# MERX WATCH:  Adding to Gagetown's Urban Operations Village



## The Bread Guy (17 Oct 2008)

MERX postings to build a shell of a church there, as well as a shell "Townhouse Building" - .pdfs attached if links don't work.


----------



## armyca08 (20 Nov 2008)

Althoug totally off base, is there a reason engineers and others can't do this during their time at gagetown, what is the reason for needing to outsource the work? 

Interesting resource though.


----------



## Nfld Sapper (20 Nov 2008)

army08 said:
			
		

> Althoug totally off base, is there a reason engineers and others can't do this during their time at gagetown, what is the reason for needing to outsource the work?
> 
> Interesting resource though.



We are over tasked enough as it is, we don't have the time to do this sort of stuff.


----------



## armyca08 (20 Nov 2008)

I'll have to take your word for it.

- **Assigned task 1**
Answer these about the Gagetown forum thread, one per line:
(a) What two shell structures do the MERX postings call for?
(b) What reason does Nfld Sapper give for engineers not doing the work themselves?
(c) On what date was the first post made?
- **Assigned task 2**
Carry on the Gagetown forum thread past its final post.
The lines that follow come from a separate source.

- **Given material**

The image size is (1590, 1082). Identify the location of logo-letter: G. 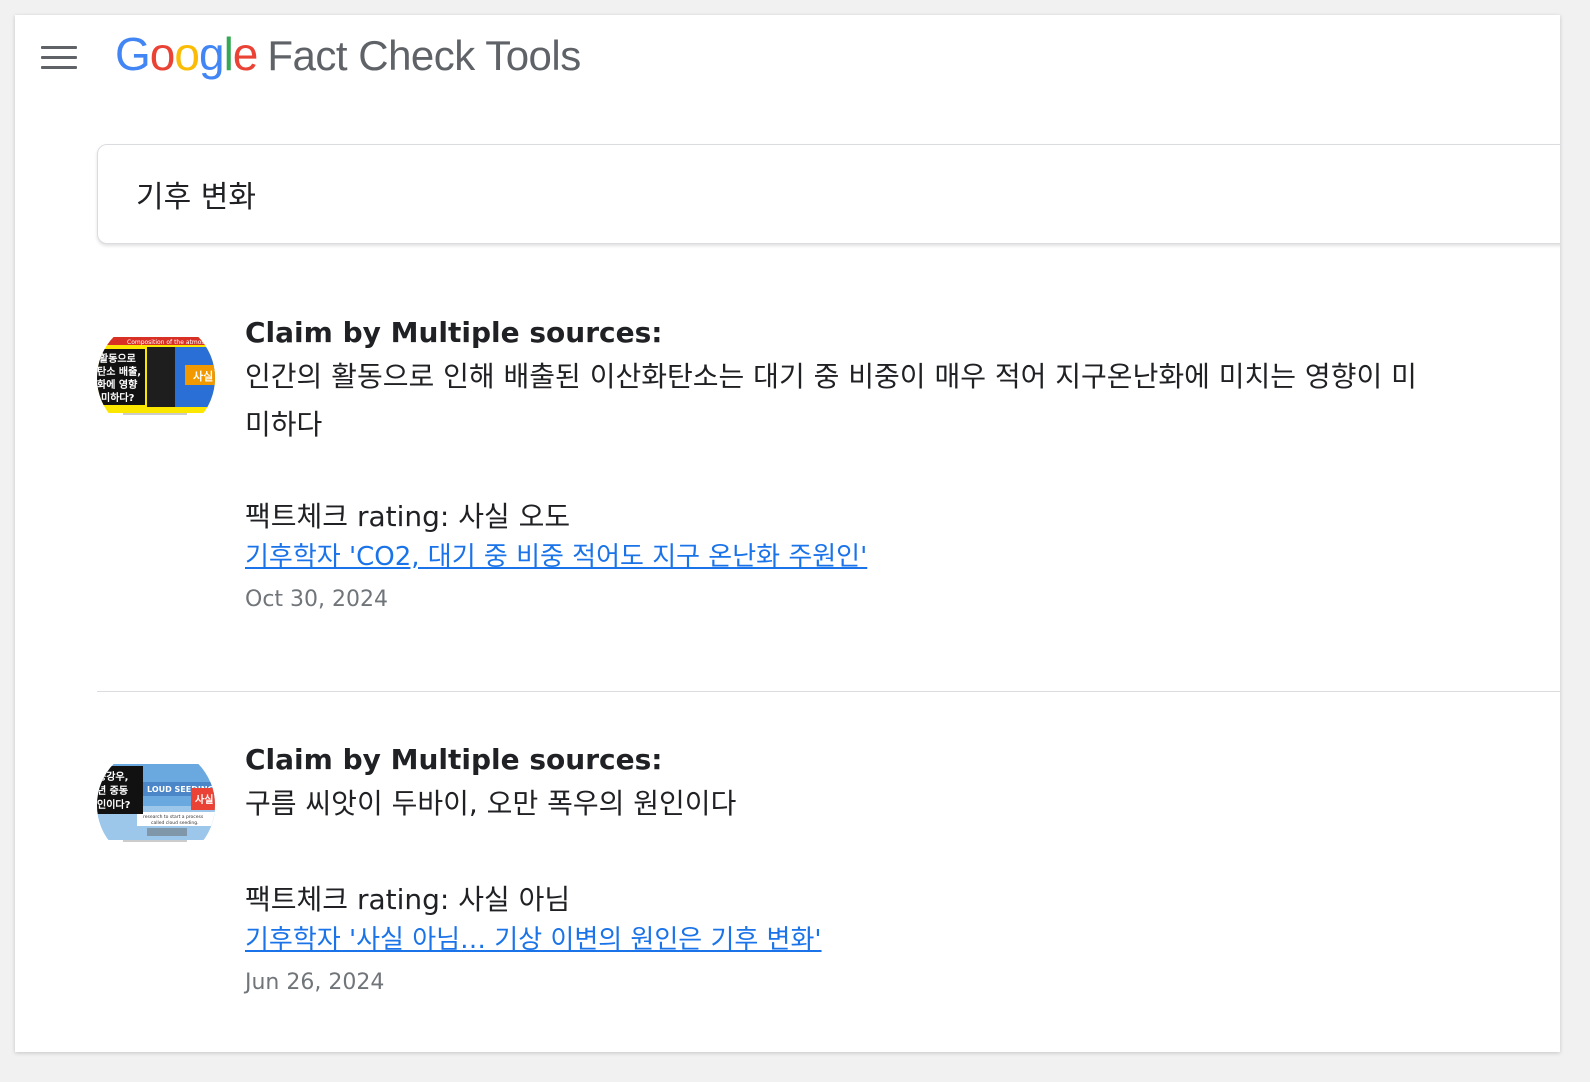
(133, 54).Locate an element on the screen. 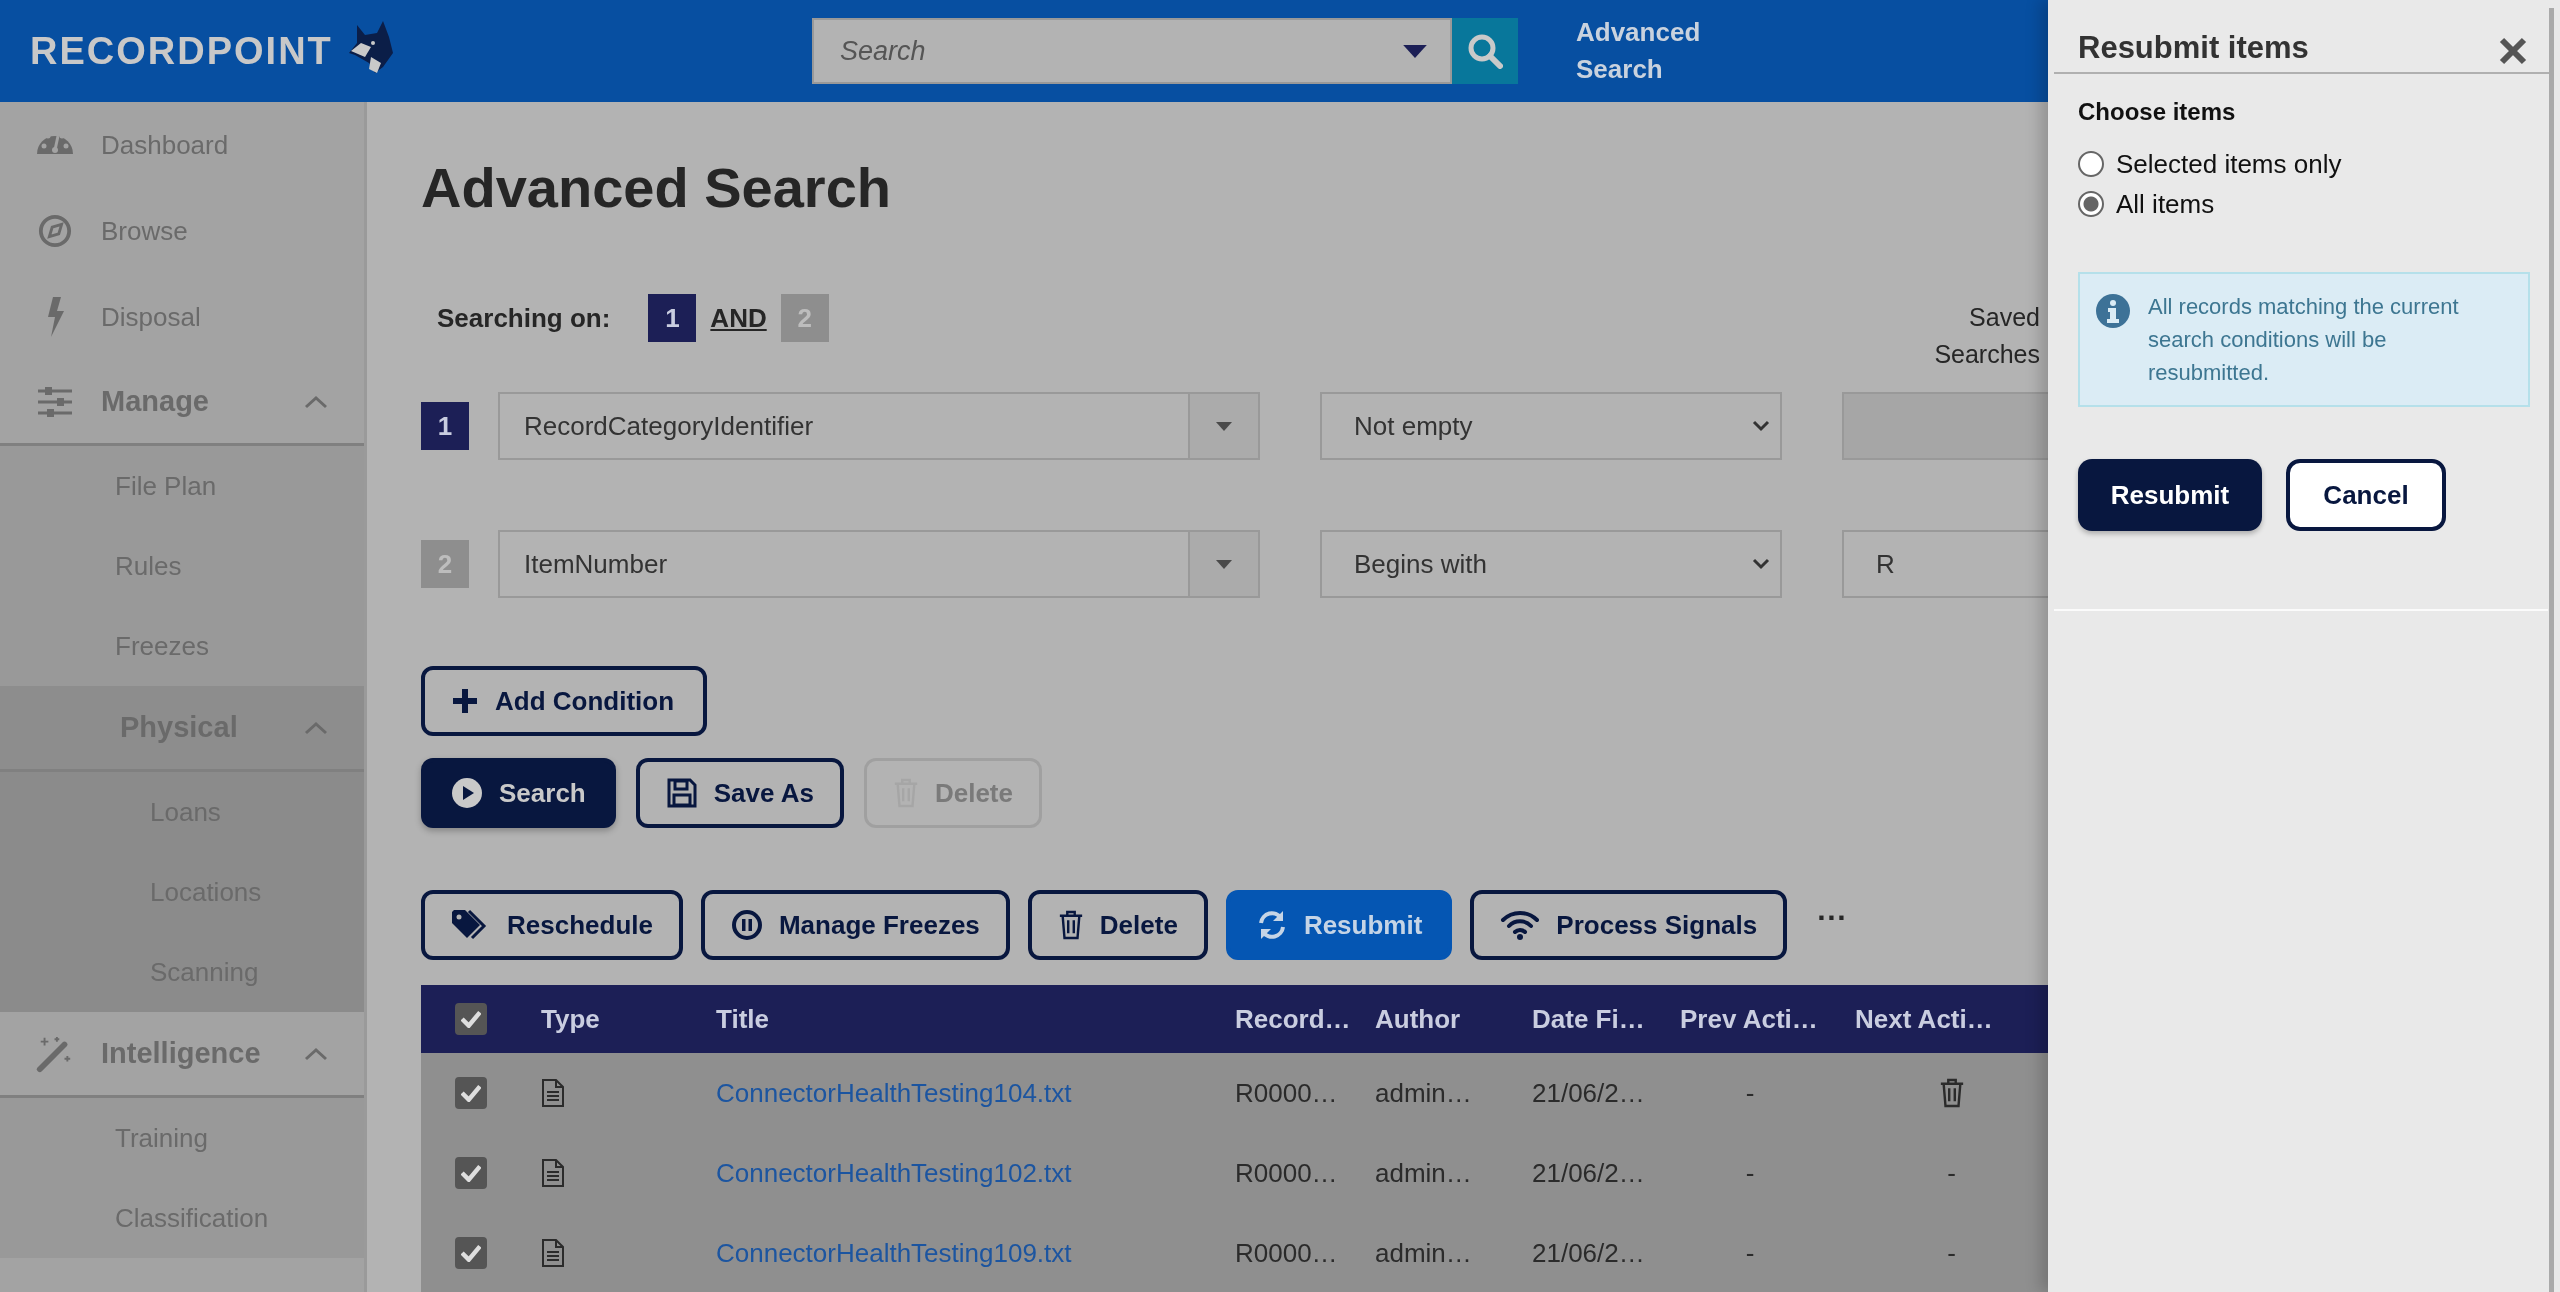 This screenshot has width=2560, height=1292. gauge-icon is located at coordinates (55, 145).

- **Written answer 1**
(a) A church and a "Townhouse Building".
(b) They are over tasked enough as it is and don't have the time.
(c) 17 Oct 2008.

- **Written answer 2**
However I am left currious if construction projects can't be worked into the training programs.


If it ain't broke


----------



## SprCForr (20 Nov 2008)

army08 said:
			
		

> I'll have to take your word for it.
> 
> However I am left currious if construction projects can't be worked into the training programs.



Not to that extent. There just isn't enough time during training to take on projects of that size. 

To look at it in the form of cost vs time comparison, if we needed it yesterday and it was a top priority, then the Branch would hit it. If cost is the prime concern, then putting it out to bidding is the way to go.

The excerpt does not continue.